Wir sollten daher versuchen, bei allen Diskussionen diese verschiedenen Ebenen zu differenzieren. Auf welcher Ebene diskutieren wir gerade? Natürlich bestehen wir im Team aus unterschiedlichen Einzelpersonen, und es ist selbstverständlich, dass bei derartig kontroversen Diskussionen unterschiedliche Meinungen aufeinanderprallen. Diese werden wir voraussichtlich nicht vollständig auflösen können, es ist aber hilfreich, die Meinung meiner Teammitglieder zu kennen. Wie aber verhalten wir uns „unter der Fahne Palliativmedizin“, als Palliativ/Hospiz-Team oder Fachgesellschaft?
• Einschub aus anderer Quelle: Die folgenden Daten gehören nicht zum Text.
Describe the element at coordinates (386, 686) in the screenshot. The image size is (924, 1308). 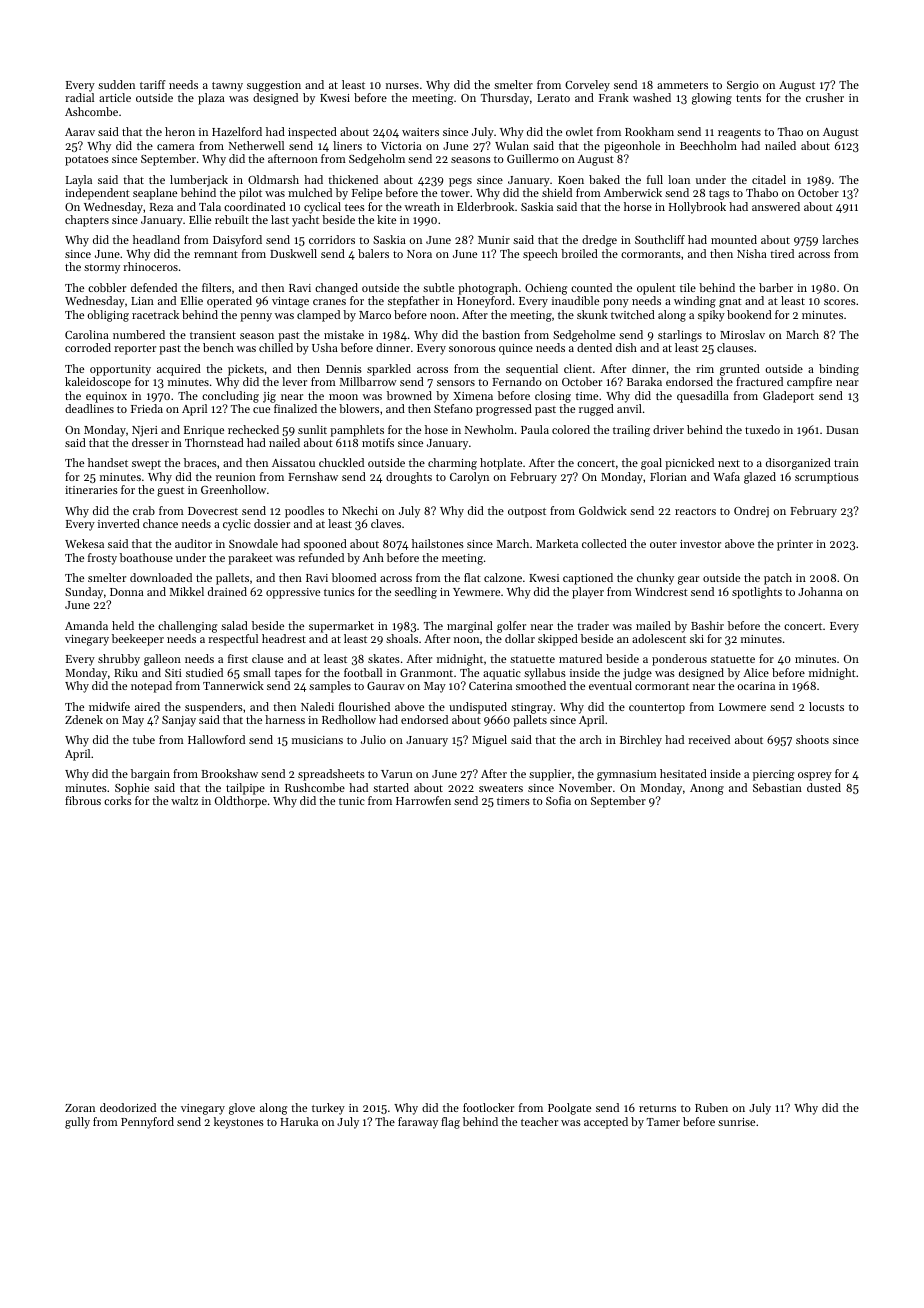
I see `Gaurav` at that location.
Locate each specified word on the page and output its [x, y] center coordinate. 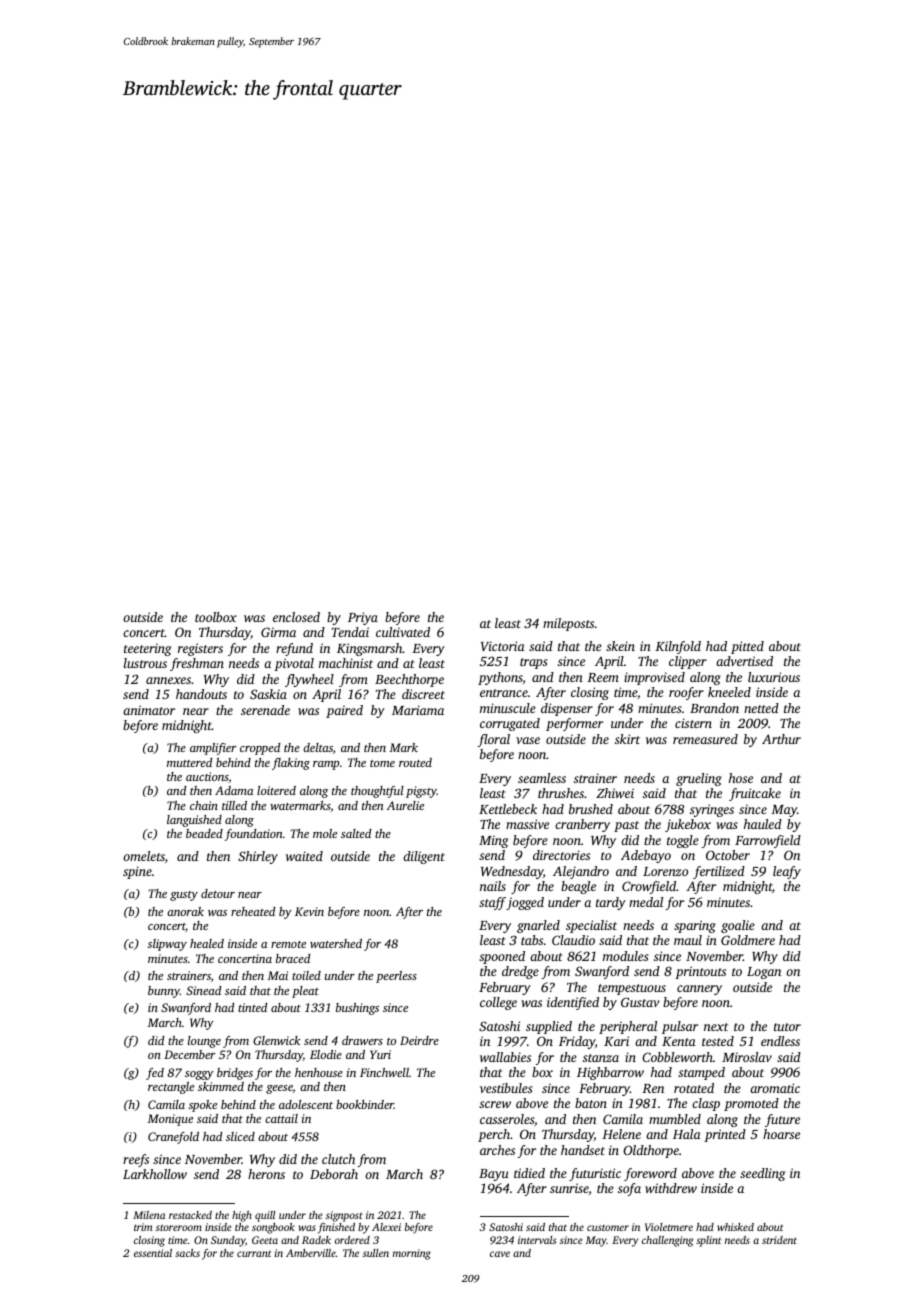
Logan [764, 973]
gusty [184, 896]
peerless [396, 977]
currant [254, 1254]
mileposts [568, 624]
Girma [278, 632]
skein [620, 646]
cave [500, 1254]
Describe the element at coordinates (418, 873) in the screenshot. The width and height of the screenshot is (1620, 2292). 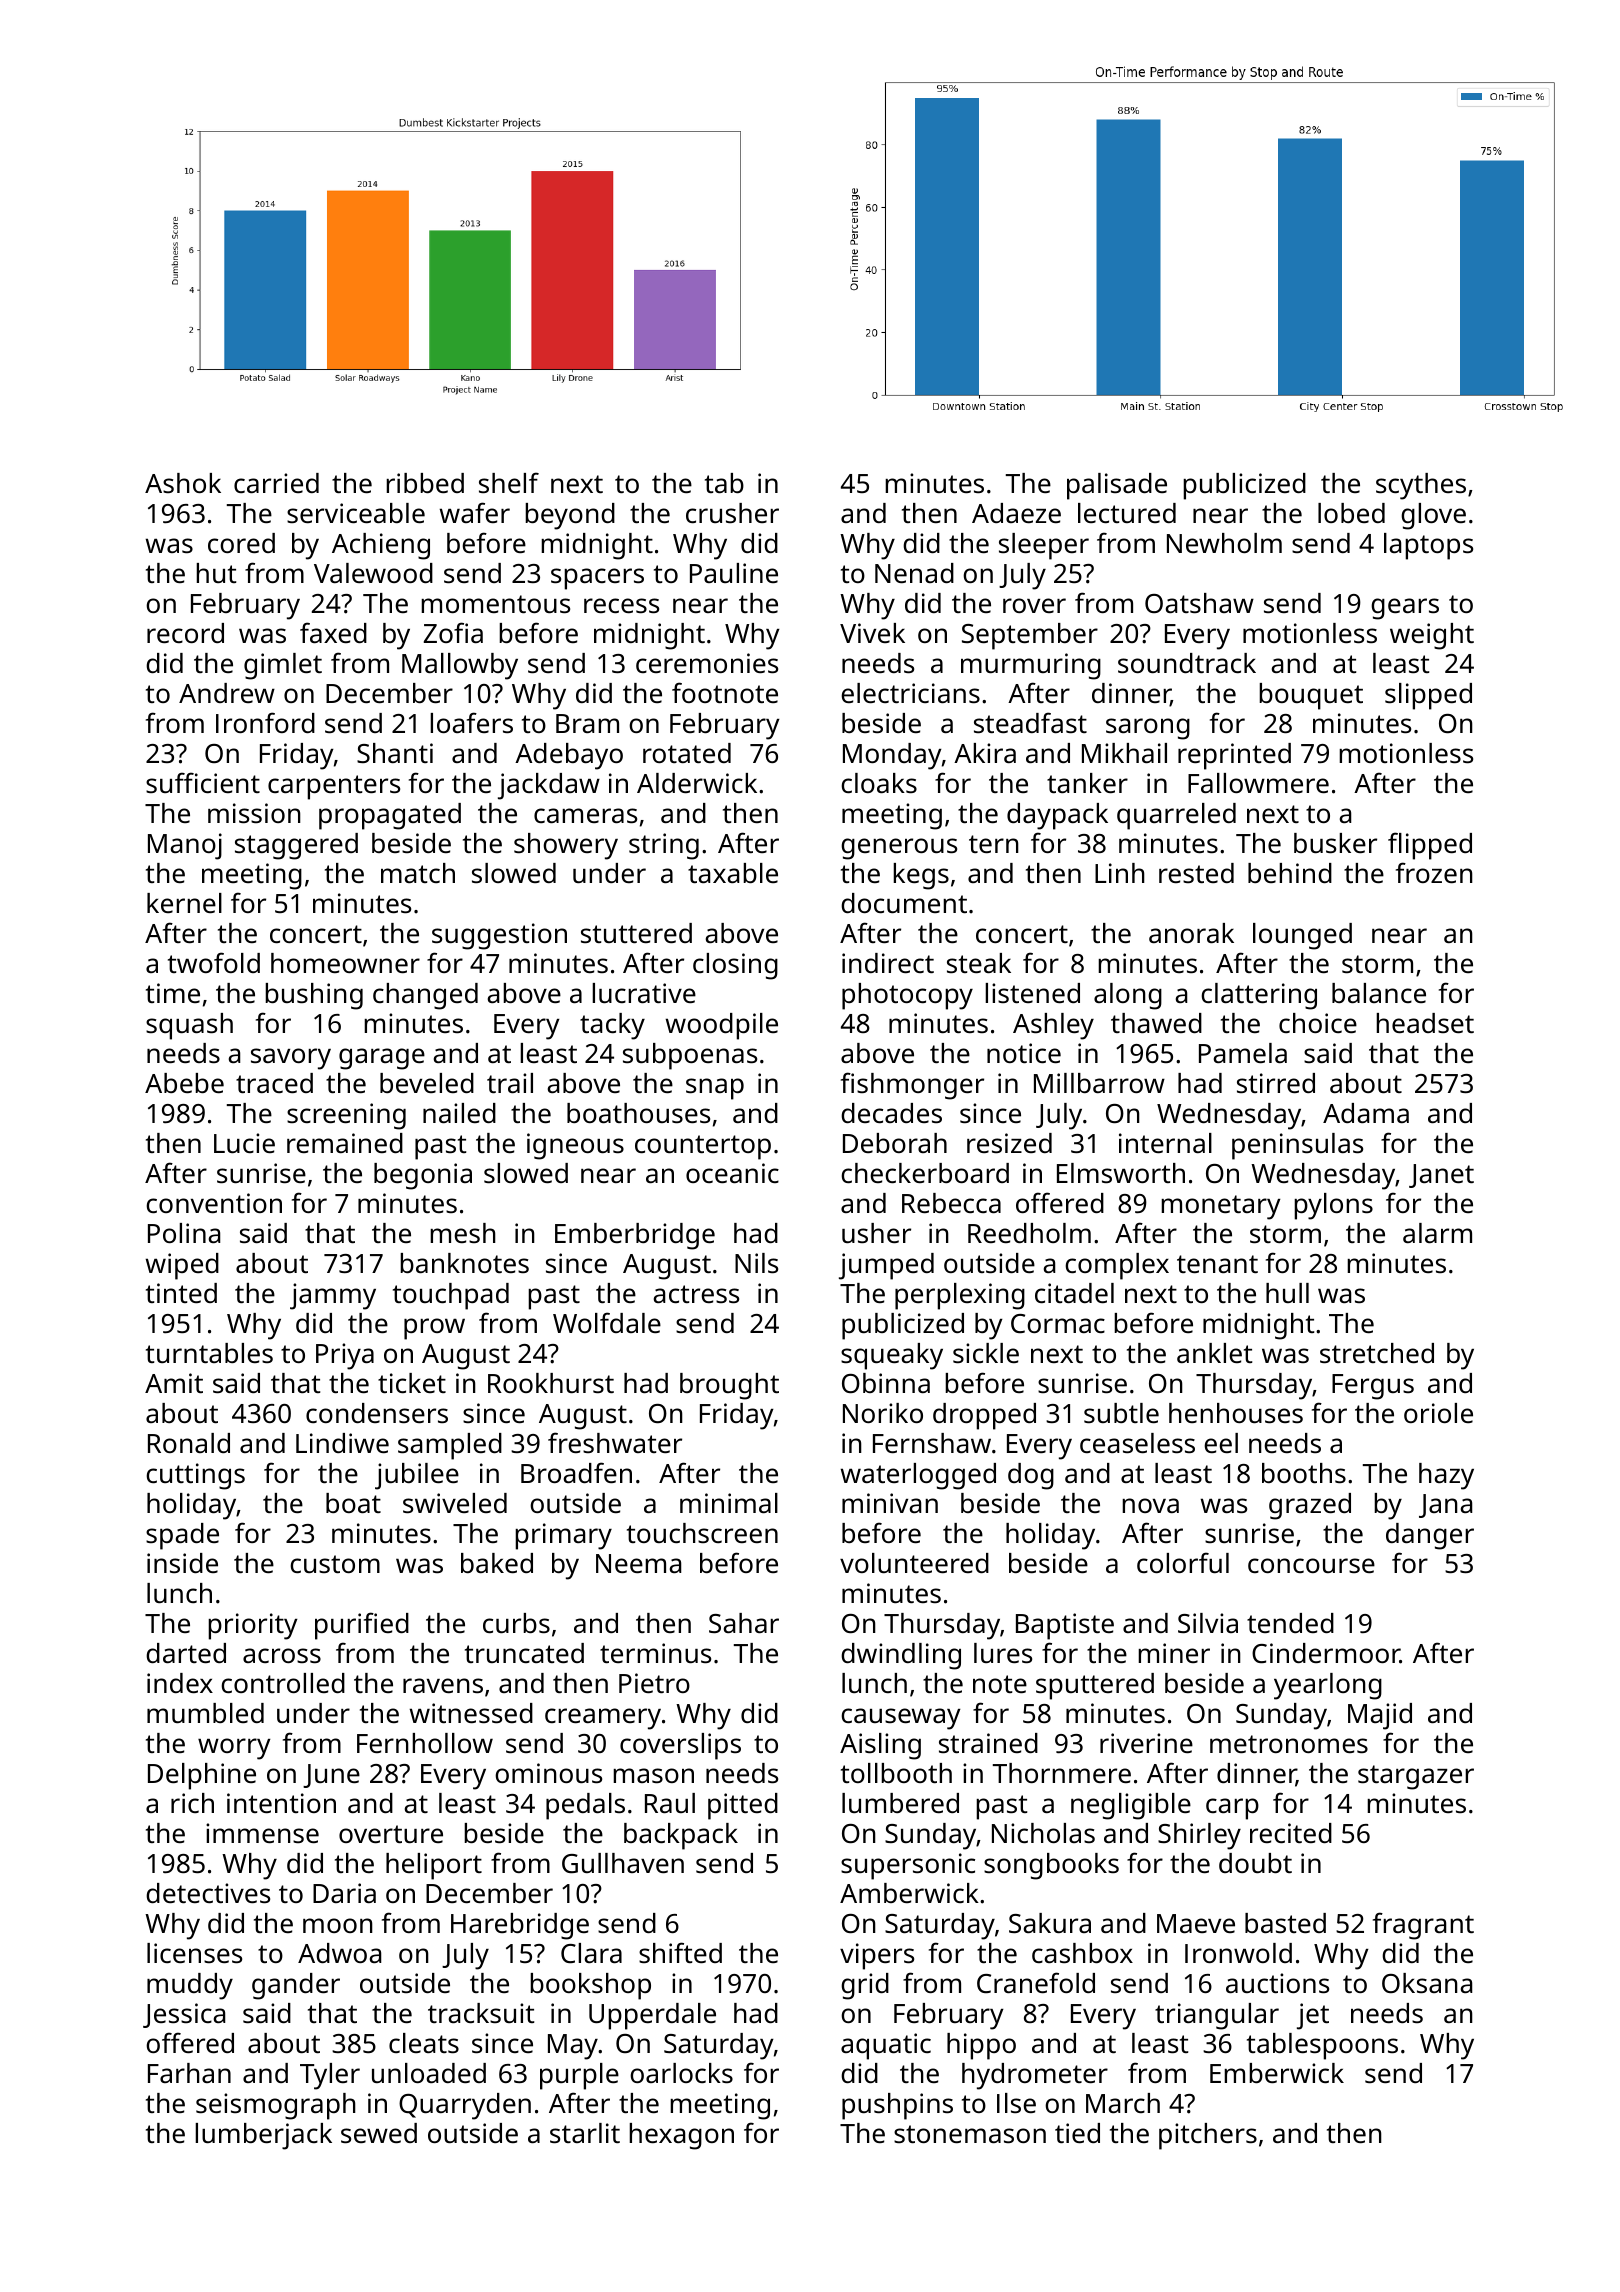
I see `match` at that location.
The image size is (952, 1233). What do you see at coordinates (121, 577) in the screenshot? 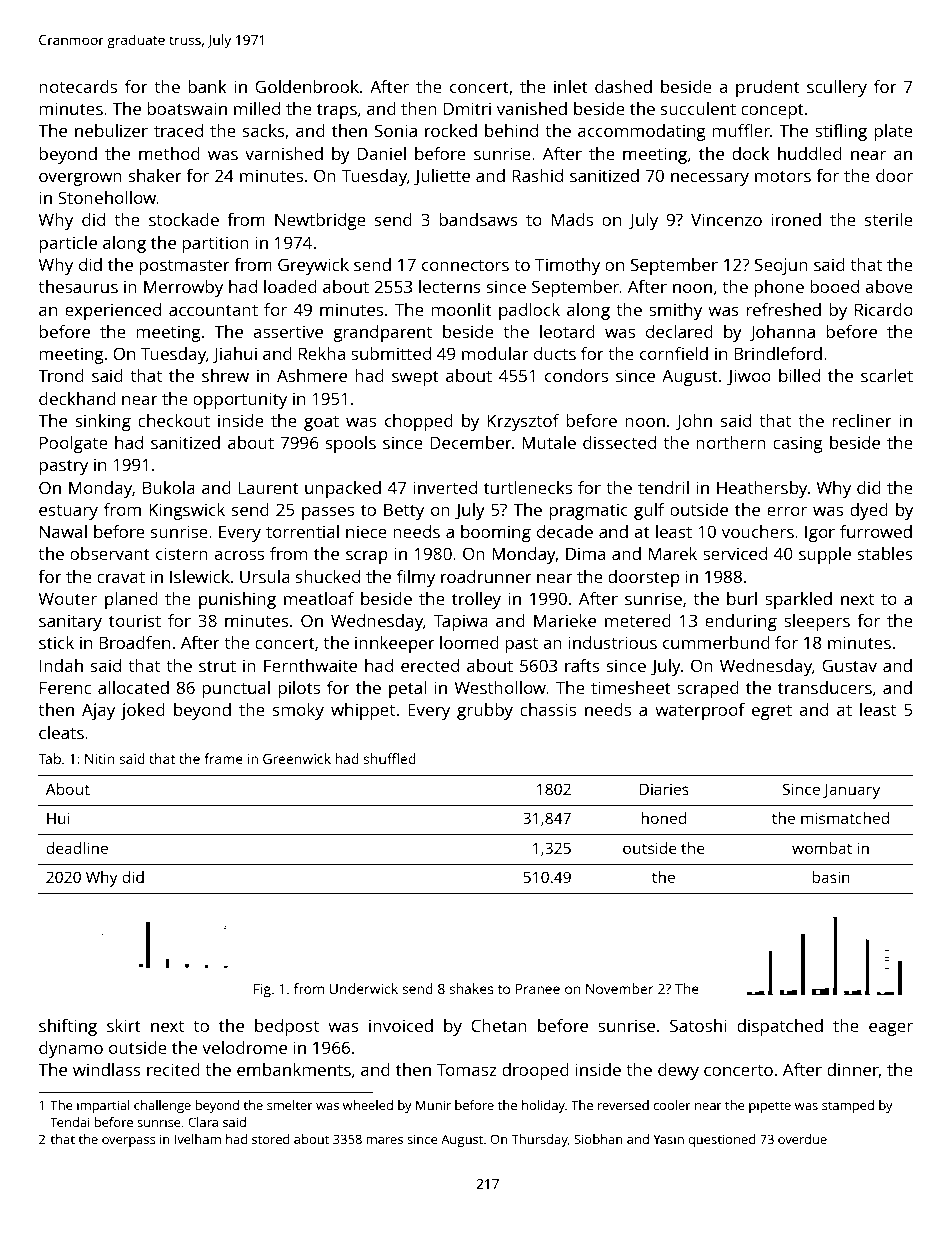
I see `cravat` at bounding box center [121, 577].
Da das Bundesverfassungsgericht klar geäußert hat, dass jeder Einzelne, aber damit auch jede einzelne Gruppierung in unserer Gesellschaft sich für oder gegen Assistenz beim Suizid positionieren darf, haben wir hier eine klare Wahlfreiheit. Unsere Position – egal wie wir uns als „Palliativmedizin“ entscheiden – hat aber Folgen für die Betroffenen. Daher die Frage: Wozu sollen wir einen Standpunkt einnehmen?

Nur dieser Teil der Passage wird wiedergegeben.